Telle n'est pas exactement la perspective de plusieurs religions, dont le christianisme. Jésus de Nazareth a vu la mort en face, l'a subie, l'a intégrée, au point de dire: «Qui croit en moi, même s'il meurt, aura la vie éternelle!» Là se trouve une promesse de vie. Vie promise à chaque personne. Par résurgence! Là se trouve une promesse de vie. Vie promise à chaque personne. Par résurgence? Par renaissance? Par résurrection, après révision, bien sûr, de chaque destinée? Survie de l'univers aussi: «Je vis un ciel nouveau et une terre nouvelle» (Apocalypse, 21, 1).

Et les couleurs, maintenant? Alignés sur les mêmes récits de notre ère, nous nous rappellerons que Jésus de Nazareth, un jour transfiguré, portait une robe blanche, «si blanche qu'aucun foulon sur terre ne peut blanchir de la sorte». De même, Jean de Patmos, l'un des quatre évangélistes à proclamer qu'il a bel et bien vu Jésus de retour, précise que les deux anges qui saluent le témoin Marie-Madeleine, au matin de Pâques, sont vêtus de blanc.

Si nous consultons de nouveau les textes sacrés, voici que le blanc — encore lui! — signifie la gloire de Dieu et même sa miséricorde, comparable selon les psaumes à la plus blanche des blanches neiges. De quoi nous réconcilier avec l'hiver prochain! Si nous nous en prenons encore à la «révélation» du charismatique prophète Daniel (160 avant Jésus-Christ), Dieu en personne s'est un jour présenté à nous comme un vieillard de grande sagesse; il portait un vêtement blanc et sa chevelure était blanche «comme de laine nettoyée».

Il n'en fallait pas autant pour que la pâque chrétienne se célèbre en blanc: blanches nappes à l'église, chasuble blanche, étole blanche, roses blanches si possible. Les nouveaux baptisés sont invités à revêtir une belle tunique blanche pour signifier la fête.

Les symboles ont la vie dure. C'est à tel point que certains chercheurs, dont l'écrivain et jésuite Michel de Certeau (1925-1986), ont imaginé l'éternité d'une infinie blancheur, comme éblouie par la vision de Dieu. Non plus, cette fois, une simple image ou parabole, mais un événement. Grand éblouissement! Ravissement suprême! Éternelle joie!

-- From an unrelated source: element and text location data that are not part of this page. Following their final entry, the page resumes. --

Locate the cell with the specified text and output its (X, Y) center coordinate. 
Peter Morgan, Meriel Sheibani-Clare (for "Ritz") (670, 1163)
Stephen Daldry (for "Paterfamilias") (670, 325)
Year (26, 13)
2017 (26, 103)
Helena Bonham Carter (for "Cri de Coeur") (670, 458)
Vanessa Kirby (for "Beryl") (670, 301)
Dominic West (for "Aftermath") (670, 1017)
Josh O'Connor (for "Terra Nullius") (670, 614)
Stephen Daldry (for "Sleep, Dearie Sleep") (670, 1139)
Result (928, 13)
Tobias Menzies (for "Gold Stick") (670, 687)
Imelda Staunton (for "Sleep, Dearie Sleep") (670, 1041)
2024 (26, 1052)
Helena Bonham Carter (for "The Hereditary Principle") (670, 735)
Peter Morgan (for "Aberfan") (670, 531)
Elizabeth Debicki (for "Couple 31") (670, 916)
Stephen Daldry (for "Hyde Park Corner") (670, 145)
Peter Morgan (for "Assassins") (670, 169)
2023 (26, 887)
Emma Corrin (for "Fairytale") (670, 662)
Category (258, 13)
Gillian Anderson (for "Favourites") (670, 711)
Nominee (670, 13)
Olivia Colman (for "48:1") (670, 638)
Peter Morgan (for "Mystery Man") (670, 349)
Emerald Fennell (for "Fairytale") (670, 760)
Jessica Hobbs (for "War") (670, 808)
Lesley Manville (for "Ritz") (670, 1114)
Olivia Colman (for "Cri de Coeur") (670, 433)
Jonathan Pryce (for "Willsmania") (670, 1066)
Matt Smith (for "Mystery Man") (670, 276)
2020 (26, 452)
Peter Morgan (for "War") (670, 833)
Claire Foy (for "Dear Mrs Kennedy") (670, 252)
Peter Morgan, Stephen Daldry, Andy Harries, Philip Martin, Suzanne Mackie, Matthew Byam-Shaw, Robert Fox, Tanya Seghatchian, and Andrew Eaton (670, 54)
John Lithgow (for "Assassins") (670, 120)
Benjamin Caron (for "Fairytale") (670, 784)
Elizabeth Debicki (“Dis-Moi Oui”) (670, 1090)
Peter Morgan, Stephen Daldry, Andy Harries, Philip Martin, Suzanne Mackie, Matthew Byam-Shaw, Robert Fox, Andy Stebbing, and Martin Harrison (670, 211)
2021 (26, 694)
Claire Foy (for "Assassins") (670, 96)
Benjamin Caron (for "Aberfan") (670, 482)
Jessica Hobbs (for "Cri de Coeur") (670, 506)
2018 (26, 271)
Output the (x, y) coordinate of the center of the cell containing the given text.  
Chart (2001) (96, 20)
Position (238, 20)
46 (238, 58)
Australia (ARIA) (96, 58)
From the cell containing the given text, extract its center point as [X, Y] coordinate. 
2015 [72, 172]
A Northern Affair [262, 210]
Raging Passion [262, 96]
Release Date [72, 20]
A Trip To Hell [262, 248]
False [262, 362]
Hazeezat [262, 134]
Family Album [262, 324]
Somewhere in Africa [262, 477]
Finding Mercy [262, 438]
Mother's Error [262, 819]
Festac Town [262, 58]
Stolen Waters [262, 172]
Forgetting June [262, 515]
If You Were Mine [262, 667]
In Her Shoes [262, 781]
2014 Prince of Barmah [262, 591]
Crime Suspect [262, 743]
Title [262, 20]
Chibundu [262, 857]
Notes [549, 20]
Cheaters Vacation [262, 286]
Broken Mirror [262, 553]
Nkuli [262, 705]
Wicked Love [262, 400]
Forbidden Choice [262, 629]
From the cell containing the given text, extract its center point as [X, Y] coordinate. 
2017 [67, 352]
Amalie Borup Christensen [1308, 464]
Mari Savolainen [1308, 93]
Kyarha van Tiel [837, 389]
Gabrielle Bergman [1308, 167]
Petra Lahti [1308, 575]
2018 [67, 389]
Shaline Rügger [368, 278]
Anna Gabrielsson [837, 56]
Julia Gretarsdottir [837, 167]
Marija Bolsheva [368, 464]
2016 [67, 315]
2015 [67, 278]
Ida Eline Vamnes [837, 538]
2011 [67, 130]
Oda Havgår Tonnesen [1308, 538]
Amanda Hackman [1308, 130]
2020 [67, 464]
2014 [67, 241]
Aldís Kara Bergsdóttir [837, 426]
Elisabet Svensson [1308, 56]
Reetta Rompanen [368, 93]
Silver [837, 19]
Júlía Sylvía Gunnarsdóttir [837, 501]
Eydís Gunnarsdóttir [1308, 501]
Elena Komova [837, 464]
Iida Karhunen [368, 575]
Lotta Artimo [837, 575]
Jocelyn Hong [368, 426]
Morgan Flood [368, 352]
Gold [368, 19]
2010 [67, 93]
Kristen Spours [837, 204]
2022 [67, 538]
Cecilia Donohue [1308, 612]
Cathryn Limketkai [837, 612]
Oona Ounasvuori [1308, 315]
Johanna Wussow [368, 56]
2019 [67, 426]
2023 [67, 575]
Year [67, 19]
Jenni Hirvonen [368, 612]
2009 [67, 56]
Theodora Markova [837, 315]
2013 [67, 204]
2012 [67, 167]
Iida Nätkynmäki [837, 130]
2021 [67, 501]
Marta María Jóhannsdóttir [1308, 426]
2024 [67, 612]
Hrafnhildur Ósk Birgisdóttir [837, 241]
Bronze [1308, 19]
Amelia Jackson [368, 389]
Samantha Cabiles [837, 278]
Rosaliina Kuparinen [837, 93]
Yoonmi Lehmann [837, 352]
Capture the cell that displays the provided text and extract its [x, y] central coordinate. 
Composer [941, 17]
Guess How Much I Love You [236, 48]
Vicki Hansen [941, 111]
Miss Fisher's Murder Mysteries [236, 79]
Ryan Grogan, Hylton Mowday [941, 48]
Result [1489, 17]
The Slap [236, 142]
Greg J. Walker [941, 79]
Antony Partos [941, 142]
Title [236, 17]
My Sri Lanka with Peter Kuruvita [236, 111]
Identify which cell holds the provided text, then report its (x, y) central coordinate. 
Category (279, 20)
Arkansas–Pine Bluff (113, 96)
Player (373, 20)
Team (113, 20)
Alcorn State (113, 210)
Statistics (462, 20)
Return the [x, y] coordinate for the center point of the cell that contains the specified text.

Comme si je voyais le soleil de face: la lumière prend tout...

Ne nous arrive-t-il pas parfois de fermer les yeux pour mieux regarder et mieux penser? «Pour bien voir la lumière, dit un ami, éteins ta chandelle!» Extase blanche!

Si, en définitive, la célébration de Pâques n'existait que pour nous aider à rêver, même à croire à cette possibilité d'une mort subite mais aussitôt annulée pour un univers tout blanc, dans un temps-lumière, dans un temps-amour, il me semble que cette fête déjà prestigieuse mériterait qu'on se dise au moins aujourd'hui, chacun, chacune, selon sa pensée respectée: joyeuses Pâques! Joyeuses Pâques quand même!